* **DIRECTIONS FOR THIS TASK**
A complete response lists each line of the data below that includes the word "Collapse".

Collected data entries:

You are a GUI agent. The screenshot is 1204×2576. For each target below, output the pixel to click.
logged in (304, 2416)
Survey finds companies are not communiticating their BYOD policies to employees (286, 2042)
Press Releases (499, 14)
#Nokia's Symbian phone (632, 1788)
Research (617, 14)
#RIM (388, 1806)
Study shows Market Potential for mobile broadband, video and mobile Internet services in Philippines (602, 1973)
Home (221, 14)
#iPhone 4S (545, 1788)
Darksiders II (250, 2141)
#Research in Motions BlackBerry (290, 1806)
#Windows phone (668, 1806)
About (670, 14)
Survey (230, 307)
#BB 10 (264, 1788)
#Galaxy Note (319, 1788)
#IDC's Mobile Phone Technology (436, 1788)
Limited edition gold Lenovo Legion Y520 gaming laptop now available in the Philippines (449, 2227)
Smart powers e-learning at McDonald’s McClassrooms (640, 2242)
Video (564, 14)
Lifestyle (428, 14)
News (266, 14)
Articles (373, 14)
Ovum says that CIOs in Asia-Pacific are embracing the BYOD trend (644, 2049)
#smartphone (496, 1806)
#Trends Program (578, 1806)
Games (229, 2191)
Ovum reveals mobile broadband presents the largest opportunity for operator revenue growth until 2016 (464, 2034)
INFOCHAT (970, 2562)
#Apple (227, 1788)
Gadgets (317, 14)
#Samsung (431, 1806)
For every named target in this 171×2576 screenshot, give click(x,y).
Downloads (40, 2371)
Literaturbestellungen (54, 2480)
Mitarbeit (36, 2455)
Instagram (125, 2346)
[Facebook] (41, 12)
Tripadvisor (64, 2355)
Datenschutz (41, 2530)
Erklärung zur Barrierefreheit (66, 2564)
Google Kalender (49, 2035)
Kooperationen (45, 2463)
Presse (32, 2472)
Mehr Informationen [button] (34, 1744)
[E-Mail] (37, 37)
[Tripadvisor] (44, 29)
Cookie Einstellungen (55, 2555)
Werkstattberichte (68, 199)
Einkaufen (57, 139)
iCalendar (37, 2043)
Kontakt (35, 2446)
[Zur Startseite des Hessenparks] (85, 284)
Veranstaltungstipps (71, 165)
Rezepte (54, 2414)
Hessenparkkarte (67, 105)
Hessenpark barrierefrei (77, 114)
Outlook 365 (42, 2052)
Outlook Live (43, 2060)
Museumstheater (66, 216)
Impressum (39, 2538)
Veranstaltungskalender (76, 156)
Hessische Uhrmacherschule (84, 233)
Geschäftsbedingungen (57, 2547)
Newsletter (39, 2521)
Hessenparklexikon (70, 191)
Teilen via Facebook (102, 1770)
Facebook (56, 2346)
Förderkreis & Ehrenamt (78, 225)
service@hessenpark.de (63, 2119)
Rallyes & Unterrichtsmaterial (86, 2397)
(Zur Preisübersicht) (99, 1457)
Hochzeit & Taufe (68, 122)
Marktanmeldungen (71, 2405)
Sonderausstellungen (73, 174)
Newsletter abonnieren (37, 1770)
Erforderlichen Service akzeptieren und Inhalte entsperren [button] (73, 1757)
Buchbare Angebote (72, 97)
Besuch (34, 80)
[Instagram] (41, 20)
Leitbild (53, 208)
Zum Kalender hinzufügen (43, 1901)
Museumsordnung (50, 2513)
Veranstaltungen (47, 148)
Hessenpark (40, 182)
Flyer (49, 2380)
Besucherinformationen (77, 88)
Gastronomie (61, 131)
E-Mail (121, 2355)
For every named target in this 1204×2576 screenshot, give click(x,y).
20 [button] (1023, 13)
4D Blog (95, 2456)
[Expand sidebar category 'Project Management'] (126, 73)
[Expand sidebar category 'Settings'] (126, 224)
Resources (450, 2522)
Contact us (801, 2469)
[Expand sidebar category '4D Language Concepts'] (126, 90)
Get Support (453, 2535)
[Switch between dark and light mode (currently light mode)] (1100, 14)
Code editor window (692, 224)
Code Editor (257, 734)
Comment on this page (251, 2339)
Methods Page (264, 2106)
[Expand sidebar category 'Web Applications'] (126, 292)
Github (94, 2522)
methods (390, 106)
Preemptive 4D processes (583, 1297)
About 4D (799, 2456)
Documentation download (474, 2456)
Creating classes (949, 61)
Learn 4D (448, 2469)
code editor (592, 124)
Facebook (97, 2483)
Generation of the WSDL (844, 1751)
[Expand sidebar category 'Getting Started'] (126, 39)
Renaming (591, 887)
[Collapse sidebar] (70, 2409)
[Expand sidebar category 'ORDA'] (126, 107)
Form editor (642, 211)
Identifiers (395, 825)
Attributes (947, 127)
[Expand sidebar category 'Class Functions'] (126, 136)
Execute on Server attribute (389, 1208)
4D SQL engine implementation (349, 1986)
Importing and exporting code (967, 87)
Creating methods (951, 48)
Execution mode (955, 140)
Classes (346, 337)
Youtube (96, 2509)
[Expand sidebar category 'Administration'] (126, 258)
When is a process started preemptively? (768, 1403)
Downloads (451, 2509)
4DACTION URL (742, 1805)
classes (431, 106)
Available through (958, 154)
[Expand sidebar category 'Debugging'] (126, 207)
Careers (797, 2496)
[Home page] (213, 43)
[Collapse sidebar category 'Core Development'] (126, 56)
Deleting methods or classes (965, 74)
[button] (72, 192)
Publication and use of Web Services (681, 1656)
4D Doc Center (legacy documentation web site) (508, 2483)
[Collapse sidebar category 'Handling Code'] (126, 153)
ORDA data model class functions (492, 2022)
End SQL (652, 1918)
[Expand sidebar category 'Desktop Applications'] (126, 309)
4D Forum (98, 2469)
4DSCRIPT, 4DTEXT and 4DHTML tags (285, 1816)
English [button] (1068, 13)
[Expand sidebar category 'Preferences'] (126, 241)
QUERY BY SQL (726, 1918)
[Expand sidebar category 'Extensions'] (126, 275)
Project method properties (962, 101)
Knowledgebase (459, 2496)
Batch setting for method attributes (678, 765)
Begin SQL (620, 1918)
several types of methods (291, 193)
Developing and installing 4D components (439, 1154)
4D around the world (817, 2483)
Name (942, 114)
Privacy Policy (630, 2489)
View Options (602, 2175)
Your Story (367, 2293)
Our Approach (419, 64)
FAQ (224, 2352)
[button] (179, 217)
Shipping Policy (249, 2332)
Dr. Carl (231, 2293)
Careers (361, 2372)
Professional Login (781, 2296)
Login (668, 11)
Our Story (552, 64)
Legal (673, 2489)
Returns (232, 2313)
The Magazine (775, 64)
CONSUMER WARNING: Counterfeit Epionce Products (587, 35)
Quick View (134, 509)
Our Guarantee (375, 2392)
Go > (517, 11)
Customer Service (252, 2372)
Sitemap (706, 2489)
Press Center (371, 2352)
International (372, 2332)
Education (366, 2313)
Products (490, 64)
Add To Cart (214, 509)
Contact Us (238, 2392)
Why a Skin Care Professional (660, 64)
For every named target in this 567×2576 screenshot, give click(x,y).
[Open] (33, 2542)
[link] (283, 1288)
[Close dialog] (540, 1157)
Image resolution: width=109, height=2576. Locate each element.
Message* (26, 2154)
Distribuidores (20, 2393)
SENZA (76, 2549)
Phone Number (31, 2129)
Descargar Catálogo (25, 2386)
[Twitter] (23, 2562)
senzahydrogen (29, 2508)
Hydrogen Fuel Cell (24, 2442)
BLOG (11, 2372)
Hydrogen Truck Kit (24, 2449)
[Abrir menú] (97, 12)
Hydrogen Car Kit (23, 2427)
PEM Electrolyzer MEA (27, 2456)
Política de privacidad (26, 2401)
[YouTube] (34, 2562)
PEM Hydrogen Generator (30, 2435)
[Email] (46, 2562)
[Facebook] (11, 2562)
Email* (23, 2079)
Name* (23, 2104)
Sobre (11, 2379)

* **EXERCISE RESPONSE**
[Collapse sidebar] (70, 2409)
[Collapse sidebar category 'Core Development'] (126, 56)
[Collapse sidebar category 'Handling Code'] (126, 153)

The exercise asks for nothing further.